____ Text block
American journalist (born 1966)

Kelly Jean Wallace (born December 21, 1966) is a television journalist who reported for CNN. She previously worked for the CBS Evening News and iVillage.

==Early life, education, and personal life==
Kelly Jean Wallace was born on December 21, 1966, in Brooklyn, New York, where she graduated from Sheepshead Bay High School in 1983. She is a 1987 graduate of the Wharton School of the University of Pennsylvania, where she received her Bachelor of Science degree magna cum laude in Economics.

She is married to Matt Saal, a television producer formerly from MSNBC's The Rachel Maddow Show, who currently works as an executive producer for Bloomberg Television. They have two daughters and live on the Upper West Side of the borough of Manhattan in New York City.

==Career==
Wallace started her journalistic career at CNN in 1990, as a producer, then worked at KRQE in Albuquerque, New Mexico, for three years before returning to New York City to work a year at Fox News. She went back to work at CNN circa 2000, remaining there until her departure to CBS News in 2007. Her next job was working for iVillage, as Chief Correspondent and Executive Director of Digital Video.

She has interviewed Michelle Obama for iVillage's new Guest Editor program along with interviews with Secretary Kathleen Sebelius of Health & Human Services, Alicia Keys, Jill Biden, Elizabeth Warren, Gabby Douglas, Bethenny Frankel, Michele Tafoya, Sue Herera, and Tamron Hall. Wallace frequently appeared on The Today Show, MSNBC's Jansing & Co., Now with Alex Wagner and Daily Rundown with Chuck Todd.

==Honors and awards==
Wallace won the 2012 Gracie Award for Outstanding Reporter/Correspondent.
________
____ Input data
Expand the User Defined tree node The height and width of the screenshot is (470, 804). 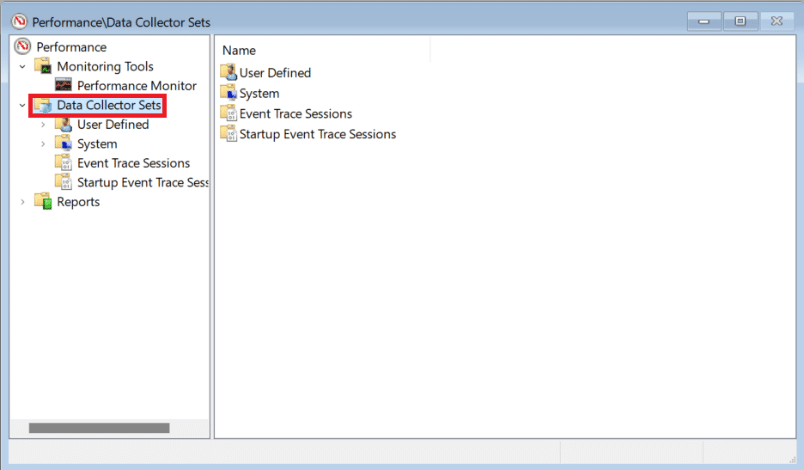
________
____ Input data
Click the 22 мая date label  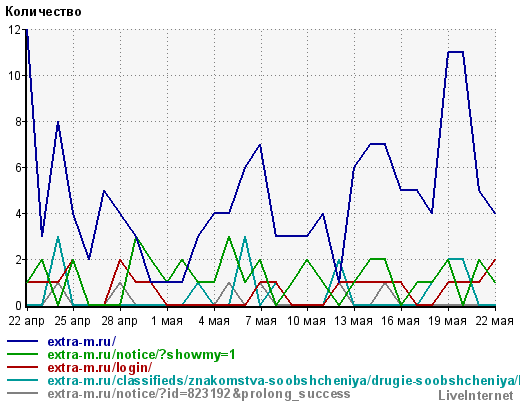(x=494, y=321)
________
> Requirement A
According to the Wallace biography, what award did Wallace win in 2012?
> Requirement B
Please restate the stretch from "American journalist (born" through "New York City." in the Wallace biography, changing "Brooklyn" to "Queens".
The data has no connection to the Wallace biography.

> Solution A
The 2012 Gracie Award for Outstanding Reporter/Correspondent.

> Solution B
American journalist (born 1966)

Kelly Jean Wallace (born December 21, 1966) is a television journalist who reported for CNN. She previously worked for the CBS Evening News and iVillage.

==Early life, education, and personal life==
Kelly Jean Wallace was born on December 21, 1966, in Queens, New York, where she graduated from Sheepshead Bay High School in 1983. She is a 1987 graduate of the Wharton School of the University of Pennsylvania, where she received her Bachelor of Science degree magna cum laude in Economics.

She is married to Matt Saal, a television producer formerly from MSNBC's The Rachel Maddow Show, who currently works as an executive producer for Bloomberg Television. They have two daughters and live on the Upper West Side of the borough of Manhattan in New York City.